Here are some of the highlights as analyzed by The Campaign to Fix the Debt:
On February 2, 2015, the White House unveiled its federal budget request for Fiscal Year (FY) 2016. Below are some highlights of the proposal. Read a more in-depth analysis from the Committee for a Responsible Federal Budget here.
* Stabilizes debt, but at a very high level. According to the White House’s own projections, debt held by the public will fall slightly from 74 percent of the economy (as measured by GDP) today to 73 percent in 2025. This means that debt will remain at record high levels previously seen only during World War II. In dollar terms, debt will rise from about $13 trillion today to over $20 trillion by 2025.
* Keeps deficits steady by growing spending and revenue. Between 2015 and 2025, spending will grow from 20.9 percent of GDP to 22.2 percent and revenue from 17.7 percent of GDP to 19.7 percent. Historically, spending and revenue have averaged 20.1 and 17.4 percent of GDP, respectively.
* Pays for new initiatives. The budget proposes a number of ambitious new tax breaks and spending programs on everything from an expanded earned income tax credit to universal preschool to free community college. Commendably, however, the President proposed spending reductions and new revenues to pay for all new costs, and actually reduces deficits by over $900 billion over the next decade.

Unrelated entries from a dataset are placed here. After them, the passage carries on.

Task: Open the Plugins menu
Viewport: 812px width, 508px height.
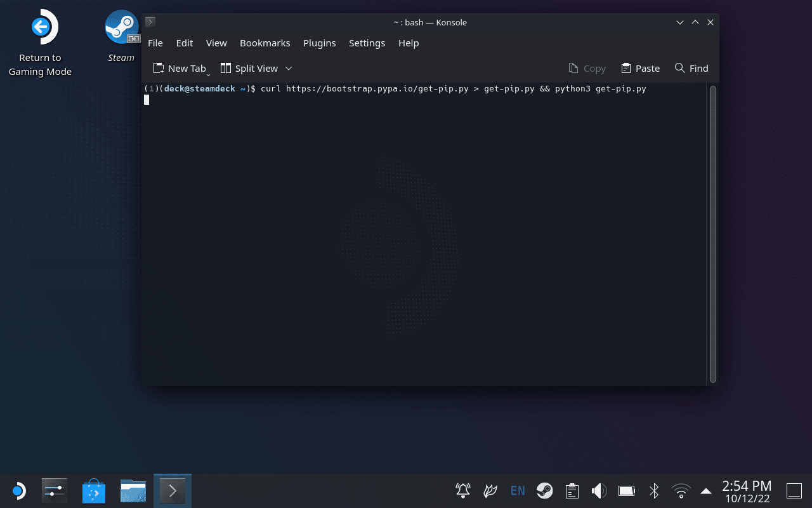Action: click(319, 43)
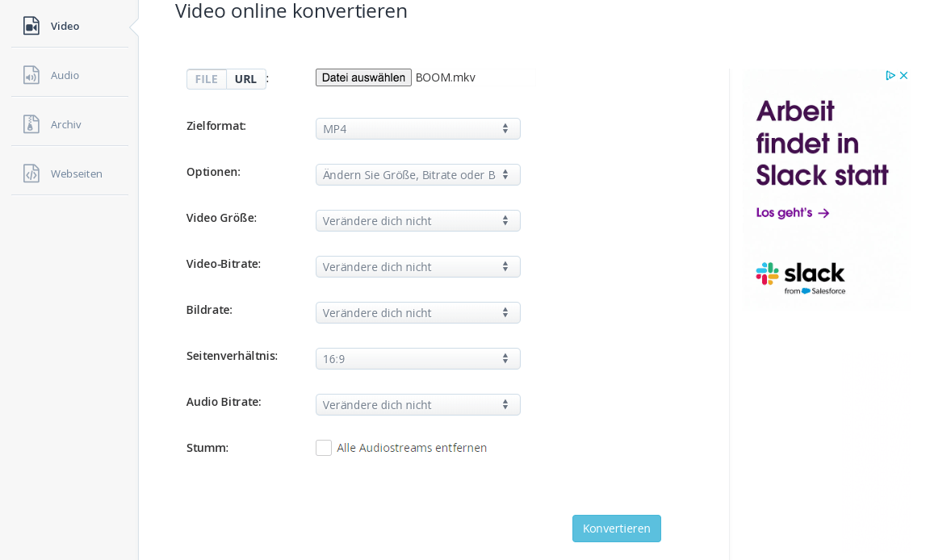The image size is (947, 560).
Task: Select the Audio menu entry
Action: click(x=65, y=74)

* Reduces Medicare costs, but leaves extensive entitlement spending growth. The President’s budget calls for nearly $300 billion of health savings (after factoring in a “doc fix” for Medicare physician payments) from delivery system reforms, reductions in prescription drug costs, lower payments to providers, higher Medicare premiums for wealthy seniors, and other changes. Despite this, Medicare and Medicaid costs will still grow by about 75 percent over the next decade. Social Security costs, which are barely addressed at all in the President’s budget, will rise similarly.
* Replaces sequester and funds infrastructure. The President’s budget would reduce the bulk of the automatic cuts from “sequestration” in 2016, and a significant but declining share of those cuts thereafter. It would also fully fund and increase highway spending. Sequester relief would be paid for with a variety of spending cuts and tax loophole closures, while highway spending would come from one-time transition revenue raised from multinational corporations during tax reform.

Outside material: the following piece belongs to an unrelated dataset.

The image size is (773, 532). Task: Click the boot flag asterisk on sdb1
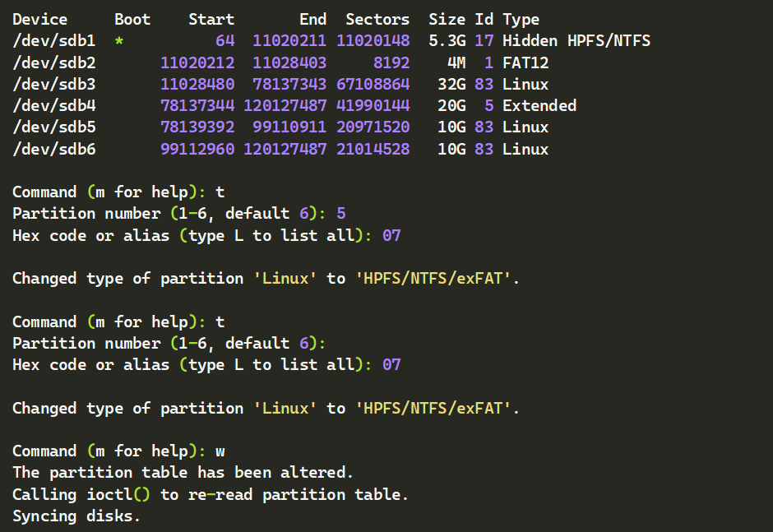[119, 41]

* Calls for business tax reform. The President’s budget calls for pro-growth business tax reform which would reduce business tax breaks in order to lower the corporate tax rate to 28 percent. On the international side, it calls for replacing current rules with a 19 percent global minimum tax on foreign-earned income, while imposing a one-time 14 percent transition tax on past untaxed foreign income to fund transportation spending.
* Misses an opportunity to encourage action. The President has an enormous bully pulpit to inform the country about the budget challenges ahead and to foster bipartisan action in Congress. Acting sooner rather than later will make the required changes less severe.